Remember that joy we woke up with the day after Obama was elected president four years ago? We had spent the previous weeks and months knocking on doors in Nevada and Florida and Ohio, imploring strangers to vote for change. More than enough of them did. We were thrilled and elated -- because of all our hard work, the good guys won.

For a lot of us, we thought electing Obama was the work. Change would simply come, and things would be different. That is why I appreciated the president's somber speech from Charlotte. I know a lot of people were disappointed by the lack of soaring rhetoric, but I was grateful for the reminder of how much more hard work is required of us. When Obama said, "It will take more than a few years for us to solve challenges that have built up over decades," he was acknowledging the bitter truth few of us like to face. We only need look back at our past victories to see how sustained our effort must be this time around.

Take the Civil Rights Movement. The Montgomery Bus Boycott began in 1955, yet it took another nine years -- years of bombings and blocked bridges and Bull Connor -- for President Johnson to sign the Civil Rights Act in 1964 and then another year for the Voting Rights Act. And still the job wasn't -- and isn't -- finished.

Take the Depression. When FDR was first elected in 1932, the country had already been pounded by three years of horrific economic news. And you know what? The bad news didn't fully abate in FDR's first term. Nor did it fully abate in his second. Some of his policies helped, others didn't, but he and the Democrats kept working in the face of a hostile Supreme Court and right-wing demagogues (sound familiar?).

In our hurry-up, fix-it-NOW society, we expect problems to be solved and solved quickly. We forget the crucial lessons of past battles: Change takes time, and changes takes persistent work. And then more time and more work. Because there will be missteps and bumps in the road and days when it just doesn't seem like there's anything left to give.

This is not to say we haven't tasted our fair share of victories these past four years. I've written for this publication about how much Obama and the Democrats have already accomplished (and this was before the president came out in favor of gay marriage and before he stopped the deportation of Dream Act-eligible students). This is only to remind ourselves that despite the fact that, as the president said, our "hope has been tested," we must not let "other voices fill the void."

Because our opponents are trying to do just that this election. They are better funded -- much -- and they are trying to rig the game by rolling back voting rights. They are also trying to break our spirit. With cruel taunts, they have resorted to malicious mockery to make us feel foolish and naive for ever having hung a 'Hope' sign.
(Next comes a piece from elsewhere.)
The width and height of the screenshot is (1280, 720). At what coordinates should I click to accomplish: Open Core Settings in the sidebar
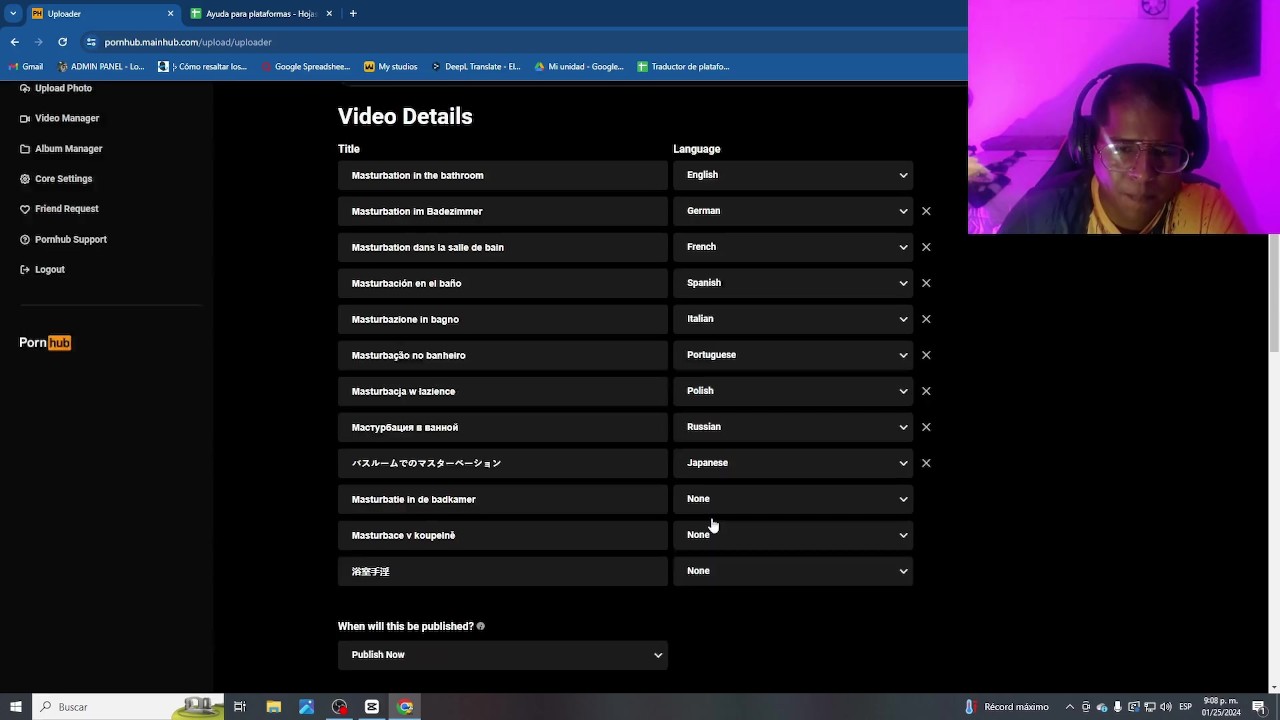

They want us to believe that 'change' was an empty idea and give up. Fighting back against this cynicism will require engaged effort on our parts. More than we gave four years ago, more than we gave in 2004.

And if we do enough? If we make enough calls and knock on enough doors and register enough voters? If indeed we wake up on Nov. 7 joyous once again because President Obama has been re-elected? Well, then it will be time to get back to work.